Artikel Ditulis Oleh : Salamuddin Daeng, Ekonom
TIDAK banyak yang mengatahui bahwa Pertamina Patra Niaga.(PPN), sub holding Pertamina bidang perdagangan ternyata menumpuk utang besar sejak menjadi perusahaan sub holding. Perusahaan yang menjual BBM, LPG, Avtur, Pelumas dan berbagai produk niaga ini, makin lama makin banyak utangnya.
Kebijakan PPN ini menjadi masalah besar dalam kajian industrialisasi nasional, atau menjadi masalah dalam mengatasi de-industrialisasi nasional. Utang untuk membeli barang impor adalah hal paling buruk dalam kajian ilmu ekonomi.
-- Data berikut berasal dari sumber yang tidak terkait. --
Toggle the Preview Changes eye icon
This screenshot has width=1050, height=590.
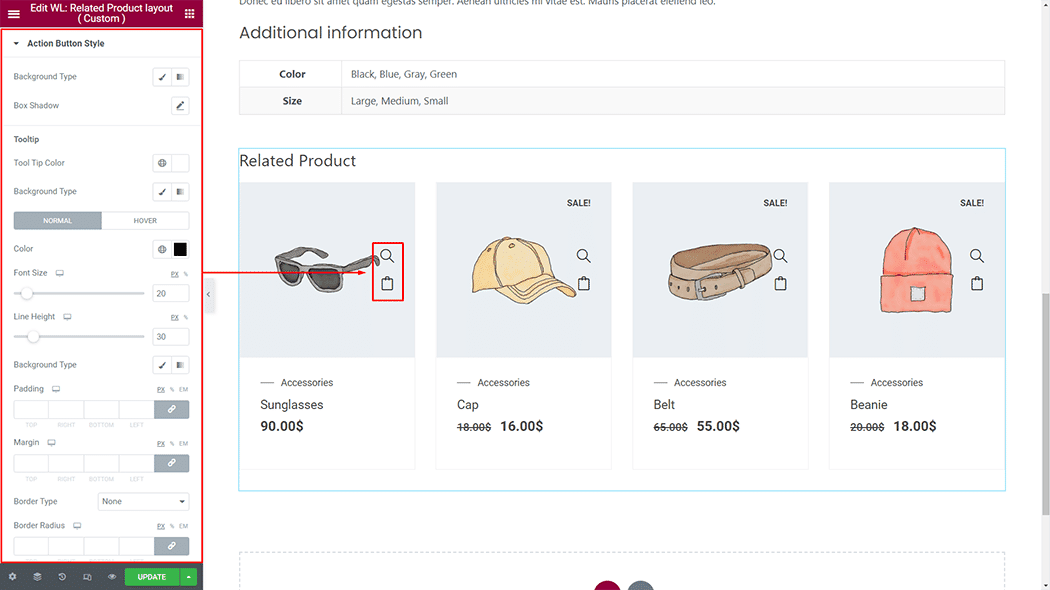point(112,577)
Namun itulah yang dilakukan oleh Pertamina Patra Niaga sekarang ini, yakni mengambil utang untuk membeli BBM impor. Bayangkan jika semua utang itu adalah utang luar negeri, maka bangkrutlah ekonomi nasional. Sementara PPN melakukan impor sekitar 23 miliar dollar BBM dan 4,5 miliar dolar LPG.
Sampai dengan tahun 2023 Pertamina Patra Niaga telah mengambil utang USD3,2 miliar utang jangka pendek. Jika dirupiahkan utang PPN tersebut mencapai 50 triliun rupiah. Dari utang yang akan jatuh tempo tersebut, sebesar USD1,5 miliar merupakan pinjaman modal kerja yang dapat diperpanjang dan USD1,6 miliar merupakan pinjaman pemegang saham dari Pertamina.
Menurut laporan lembaga pemeringkat utang, kas Pertamina Patra Niaga tidak cukup untuk membayar utang jangka pendek mereka. Sehingga akan mengambil utang tambahan senilai USD1,7 miliar dengan Pertamina dari PT Bank Rakyat Indonesia dan PT Bank Mandiri. Melalui Pertamina, Pertamina Patra Niiaga akan mengambil fasilitas kredit yang dijamin pemerintah senilai USD3 miliar dari Bank Mandiri, BRI, dan PT Bank Negara Indonesia (Persero). PPN juga akan mengambil sekitar USD2 miliar fasilitas kredit bilateralnya sendiri dengan berbagai bank. Jika semua utang itu diambil maka utang PPN akan bertanbah 6,7 miliar dollar atau 104 triliun rupiah.
Kecendrungan PPN pada usaha menimbun utang mengambil kesempatan sebagai perusahaan sub holding..Publik harus mewaspadai karena utang PPN dan bunganya akan segera menjadi beban biaya perusahaan dan pada akhirnya akan menjadi beban negara dan masyarakat..Mengingat sebagian besar jualan PPN adalah barang subsidi dan merupakan penugasan pemerintah. Lah kok dibiayai dengan utang? Apakah karena terlalu banyak penumpang gelap bisnis barang bersubsidi ?
(***)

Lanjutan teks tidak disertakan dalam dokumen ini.